• **PROBLEM**:
Every entry needs to be reproduced exactly.
MATERIAL FOR THIS TASK below:
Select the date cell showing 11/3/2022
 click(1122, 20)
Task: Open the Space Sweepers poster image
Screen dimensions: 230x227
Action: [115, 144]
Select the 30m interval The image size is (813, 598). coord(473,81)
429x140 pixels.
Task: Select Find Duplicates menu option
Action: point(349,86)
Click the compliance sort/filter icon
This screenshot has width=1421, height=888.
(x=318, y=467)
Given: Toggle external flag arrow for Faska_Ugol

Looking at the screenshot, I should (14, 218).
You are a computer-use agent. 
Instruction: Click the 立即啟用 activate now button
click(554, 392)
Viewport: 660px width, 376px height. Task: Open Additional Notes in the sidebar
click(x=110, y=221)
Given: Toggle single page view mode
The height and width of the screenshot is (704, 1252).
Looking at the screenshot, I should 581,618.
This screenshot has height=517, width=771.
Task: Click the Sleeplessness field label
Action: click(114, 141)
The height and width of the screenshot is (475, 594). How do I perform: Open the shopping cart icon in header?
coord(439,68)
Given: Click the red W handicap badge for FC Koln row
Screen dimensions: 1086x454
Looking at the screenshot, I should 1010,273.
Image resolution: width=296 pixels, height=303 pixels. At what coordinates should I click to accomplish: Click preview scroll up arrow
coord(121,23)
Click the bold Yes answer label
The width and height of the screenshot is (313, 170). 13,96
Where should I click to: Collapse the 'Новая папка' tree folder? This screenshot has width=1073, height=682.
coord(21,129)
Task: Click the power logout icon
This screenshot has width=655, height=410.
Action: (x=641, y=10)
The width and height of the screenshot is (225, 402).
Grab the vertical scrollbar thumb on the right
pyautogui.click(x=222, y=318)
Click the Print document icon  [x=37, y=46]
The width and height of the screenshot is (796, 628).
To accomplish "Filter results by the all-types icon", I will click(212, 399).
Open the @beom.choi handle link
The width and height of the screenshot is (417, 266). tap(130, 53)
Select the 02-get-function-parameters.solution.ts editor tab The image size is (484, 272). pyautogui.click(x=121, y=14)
End of MATERIAL FOR THIS TASK.
• **WORKED SOLUTION**:
Select the date cell showing 11/3/2022
 click(1122, 20)
Task: Open the Space Sweepers poster image
Screen dimensions: 230x227
Action: [115, 144]
Select the 30m interval The image size is (813, 598). coord(473,81)
429x140 pixels.
Task: Select Find Duplicates menu option
Action: point(349,86)
Click the compliance sort/filter icon
This screenshot has width=1421, height=888.
(x=318, y=467)
Given: Toggle external flag arrow for Faska_Ugol

Looking at the screenshot, I should (14, 218).
You are a computer-use agent. 
Instruction: Click the 立即啟用 activate now button
click(554, 392)
Viewport: 660px width, 376px height. Task: Open Additional Notes in the sidebar
click(x=110, y=221)
Given: Toggle single page view mode
The height and width of the screenshot is (704, 1252).
Looking at the screenshot, I should 581,618.
This screenshot has height=517, width=771.
Task: Click the Sleeplessness field label
Action: click(114, 141)
The height and width of the screenshot is (475, 594). How do I perform: Open the shopping cart icon in header?
coord(439,68)
Given: Click the red W handicap badge for FC Koln row
Screen dimensions: 1086x454
Looking at the screenshot, I should 1010,273.
Image resolution: width=296 pixels, height=303 pixels. At what coordinates should I click to accomplish: Click preview scroll up arrow
coord(121,23)
Click the bold Yes answer label
The width and height of the screenshot is (313, 170). 13,96
Where should I click to: Collapse the 'Новая папка' tree folder? This screenshot has width=1073, height=682.
coord(21,129)
Task: Click the power logout icon
This screenshot has width=655, height=410.
Action: (x=641, y=10)
The width and height of the screenshot is (225, 402).
Grab the vertical scrollbar thumb on the right
pyautogui.click(x=222, y=318)
Click the Print document icon  [x=37, y=46]
The width and height of the screenshot is (796, 628).
To accomplish "Filter results by the all-types icon", I will click(212, 399).
Open the @beom.choi handle link
The width and height of the screenshot is (417, 266). tap(130, 53)
Select the 02-get-function-parameters.solution.ts editor tab The image size is (484, 272). pyautogui.click(x=121, y=14)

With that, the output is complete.